■ **What you have to do**: Below are records; copy every line in them that holds the word "computer".

Stored data entries:
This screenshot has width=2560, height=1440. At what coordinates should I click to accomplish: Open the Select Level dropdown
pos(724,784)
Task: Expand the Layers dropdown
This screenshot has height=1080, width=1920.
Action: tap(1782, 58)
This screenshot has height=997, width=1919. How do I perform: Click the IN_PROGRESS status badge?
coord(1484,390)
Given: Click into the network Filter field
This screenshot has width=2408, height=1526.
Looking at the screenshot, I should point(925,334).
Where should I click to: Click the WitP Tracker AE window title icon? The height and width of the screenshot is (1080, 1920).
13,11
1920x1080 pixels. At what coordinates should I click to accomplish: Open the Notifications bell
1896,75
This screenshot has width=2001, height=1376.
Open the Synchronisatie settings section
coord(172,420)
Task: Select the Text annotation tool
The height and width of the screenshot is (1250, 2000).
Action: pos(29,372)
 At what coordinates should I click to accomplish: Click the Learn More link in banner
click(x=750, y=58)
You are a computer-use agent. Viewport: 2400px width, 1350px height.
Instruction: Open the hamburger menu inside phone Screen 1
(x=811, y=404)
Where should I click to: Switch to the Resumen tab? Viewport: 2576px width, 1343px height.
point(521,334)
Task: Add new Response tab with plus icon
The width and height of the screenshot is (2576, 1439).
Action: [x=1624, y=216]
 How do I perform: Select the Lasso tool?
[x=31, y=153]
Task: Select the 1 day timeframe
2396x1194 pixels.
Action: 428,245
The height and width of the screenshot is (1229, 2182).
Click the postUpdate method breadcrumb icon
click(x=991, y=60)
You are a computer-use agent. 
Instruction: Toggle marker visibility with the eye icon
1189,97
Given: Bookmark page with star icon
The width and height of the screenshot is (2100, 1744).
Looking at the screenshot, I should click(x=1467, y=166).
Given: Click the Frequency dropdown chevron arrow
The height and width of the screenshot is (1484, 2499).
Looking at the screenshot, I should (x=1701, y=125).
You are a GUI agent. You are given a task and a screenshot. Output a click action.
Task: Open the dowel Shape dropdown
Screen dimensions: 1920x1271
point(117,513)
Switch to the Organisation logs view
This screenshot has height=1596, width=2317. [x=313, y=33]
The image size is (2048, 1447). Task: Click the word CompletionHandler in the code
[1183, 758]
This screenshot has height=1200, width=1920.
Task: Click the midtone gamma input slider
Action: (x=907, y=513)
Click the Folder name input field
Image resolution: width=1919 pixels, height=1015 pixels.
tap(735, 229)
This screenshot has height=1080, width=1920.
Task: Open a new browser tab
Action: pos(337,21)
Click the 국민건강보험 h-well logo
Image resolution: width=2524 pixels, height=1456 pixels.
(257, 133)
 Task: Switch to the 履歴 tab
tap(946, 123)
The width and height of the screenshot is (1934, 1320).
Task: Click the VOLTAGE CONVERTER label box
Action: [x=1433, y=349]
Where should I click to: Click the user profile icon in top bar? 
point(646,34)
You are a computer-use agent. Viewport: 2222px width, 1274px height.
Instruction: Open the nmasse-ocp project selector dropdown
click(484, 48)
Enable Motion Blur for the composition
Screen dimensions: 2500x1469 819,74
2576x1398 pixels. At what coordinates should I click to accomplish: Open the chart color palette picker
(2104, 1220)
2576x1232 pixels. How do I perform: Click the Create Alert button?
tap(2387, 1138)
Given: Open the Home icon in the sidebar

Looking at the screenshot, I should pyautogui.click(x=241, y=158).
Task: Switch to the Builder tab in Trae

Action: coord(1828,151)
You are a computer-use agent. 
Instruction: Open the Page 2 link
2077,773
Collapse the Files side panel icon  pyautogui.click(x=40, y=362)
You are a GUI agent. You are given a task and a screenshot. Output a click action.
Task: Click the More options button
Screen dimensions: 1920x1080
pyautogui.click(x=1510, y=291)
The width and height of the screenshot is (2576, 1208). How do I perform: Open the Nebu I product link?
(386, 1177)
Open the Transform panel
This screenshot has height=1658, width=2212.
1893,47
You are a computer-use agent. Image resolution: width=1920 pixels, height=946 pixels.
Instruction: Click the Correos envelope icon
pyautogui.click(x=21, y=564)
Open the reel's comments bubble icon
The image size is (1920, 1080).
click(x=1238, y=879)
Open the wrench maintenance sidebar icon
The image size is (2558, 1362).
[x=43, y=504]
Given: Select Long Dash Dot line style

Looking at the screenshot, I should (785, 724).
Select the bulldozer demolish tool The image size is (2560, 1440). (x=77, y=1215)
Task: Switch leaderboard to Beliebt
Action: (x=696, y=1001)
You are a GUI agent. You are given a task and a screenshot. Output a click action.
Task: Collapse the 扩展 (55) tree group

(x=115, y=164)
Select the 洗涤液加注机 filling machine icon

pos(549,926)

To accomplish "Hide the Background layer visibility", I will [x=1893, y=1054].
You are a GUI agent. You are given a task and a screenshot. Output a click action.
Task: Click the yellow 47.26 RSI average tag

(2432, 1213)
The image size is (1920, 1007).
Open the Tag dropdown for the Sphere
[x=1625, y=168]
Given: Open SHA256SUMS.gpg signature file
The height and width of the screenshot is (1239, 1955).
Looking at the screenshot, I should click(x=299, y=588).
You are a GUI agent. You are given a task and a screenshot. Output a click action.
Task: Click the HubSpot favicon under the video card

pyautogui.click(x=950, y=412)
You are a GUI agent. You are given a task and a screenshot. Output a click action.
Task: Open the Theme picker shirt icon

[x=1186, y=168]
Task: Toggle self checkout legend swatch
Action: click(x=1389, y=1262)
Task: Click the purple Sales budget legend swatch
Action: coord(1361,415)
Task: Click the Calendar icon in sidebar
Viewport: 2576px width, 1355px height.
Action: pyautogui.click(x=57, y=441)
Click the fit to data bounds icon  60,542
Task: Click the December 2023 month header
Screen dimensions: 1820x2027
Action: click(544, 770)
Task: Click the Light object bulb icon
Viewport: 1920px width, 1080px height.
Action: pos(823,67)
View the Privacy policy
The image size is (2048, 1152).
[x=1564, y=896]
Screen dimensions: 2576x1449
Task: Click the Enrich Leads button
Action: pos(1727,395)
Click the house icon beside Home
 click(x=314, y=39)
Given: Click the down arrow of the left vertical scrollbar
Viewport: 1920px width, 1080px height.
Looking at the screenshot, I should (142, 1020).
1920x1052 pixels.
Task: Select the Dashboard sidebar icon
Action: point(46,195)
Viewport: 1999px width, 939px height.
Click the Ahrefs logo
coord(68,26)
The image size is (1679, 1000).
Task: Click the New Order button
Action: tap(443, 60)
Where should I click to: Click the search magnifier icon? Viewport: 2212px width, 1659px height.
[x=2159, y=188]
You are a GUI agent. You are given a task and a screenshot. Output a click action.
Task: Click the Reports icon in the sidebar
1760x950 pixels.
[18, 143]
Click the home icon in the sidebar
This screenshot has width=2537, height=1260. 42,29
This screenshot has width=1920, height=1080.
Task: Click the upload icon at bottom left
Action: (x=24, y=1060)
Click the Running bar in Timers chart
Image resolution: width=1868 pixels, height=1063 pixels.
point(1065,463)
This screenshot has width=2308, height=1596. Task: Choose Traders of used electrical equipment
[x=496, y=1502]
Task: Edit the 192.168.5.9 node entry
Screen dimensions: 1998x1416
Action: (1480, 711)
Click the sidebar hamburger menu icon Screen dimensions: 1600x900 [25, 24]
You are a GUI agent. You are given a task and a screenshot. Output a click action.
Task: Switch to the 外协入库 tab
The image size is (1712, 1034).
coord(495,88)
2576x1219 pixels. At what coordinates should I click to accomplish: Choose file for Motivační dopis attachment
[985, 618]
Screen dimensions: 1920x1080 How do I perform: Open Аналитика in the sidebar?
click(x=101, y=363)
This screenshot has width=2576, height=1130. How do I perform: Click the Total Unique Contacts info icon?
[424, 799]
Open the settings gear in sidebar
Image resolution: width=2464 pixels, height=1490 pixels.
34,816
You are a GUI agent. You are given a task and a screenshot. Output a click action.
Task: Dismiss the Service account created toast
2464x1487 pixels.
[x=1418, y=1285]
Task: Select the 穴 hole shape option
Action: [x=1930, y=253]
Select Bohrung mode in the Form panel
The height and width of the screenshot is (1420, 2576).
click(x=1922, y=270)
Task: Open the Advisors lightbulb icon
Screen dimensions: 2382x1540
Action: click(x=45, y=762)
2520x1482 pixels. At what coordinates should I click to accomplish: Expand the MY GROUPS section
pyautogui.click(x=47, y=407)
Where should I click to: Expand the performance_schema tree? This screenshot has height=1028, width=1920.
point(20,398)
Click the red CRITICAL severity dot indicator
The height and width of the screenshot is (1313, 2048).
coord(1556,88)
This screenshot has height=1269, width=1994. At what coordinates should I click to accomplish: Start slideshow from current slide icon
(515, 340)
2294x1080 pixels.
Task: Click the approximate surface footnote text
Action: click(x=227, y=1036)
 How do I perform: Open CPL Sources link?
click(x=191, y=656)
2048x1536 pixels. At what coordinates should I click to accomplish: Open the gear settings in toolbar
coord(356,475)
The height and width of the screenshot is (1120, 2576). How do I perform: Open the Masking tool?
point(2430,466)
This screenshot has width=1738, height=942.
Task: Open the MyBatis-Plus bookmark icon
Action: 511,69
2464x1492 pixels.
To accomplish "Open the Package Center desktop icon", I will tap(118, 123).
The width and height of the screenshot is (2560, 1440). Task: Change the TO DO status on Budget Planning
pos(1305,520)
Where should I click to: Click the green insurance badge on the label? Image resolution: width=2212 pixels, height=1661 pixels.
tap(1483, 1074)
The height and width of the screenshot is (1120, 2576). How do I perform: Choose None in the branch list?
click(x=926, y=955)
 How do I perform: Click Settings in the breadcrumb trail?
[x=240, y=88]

■ **Result below**:
You are a computer-use agent. Viewport: 2400px width, 1350px height.
You are a computer-use agent. 
You are a computer-use agent. Viewport: 2222px width, 1274px height.
You are a computer-use agent. 
You are a computer-use agent. Image resolution: width=1920 pixels, height=946 pixels.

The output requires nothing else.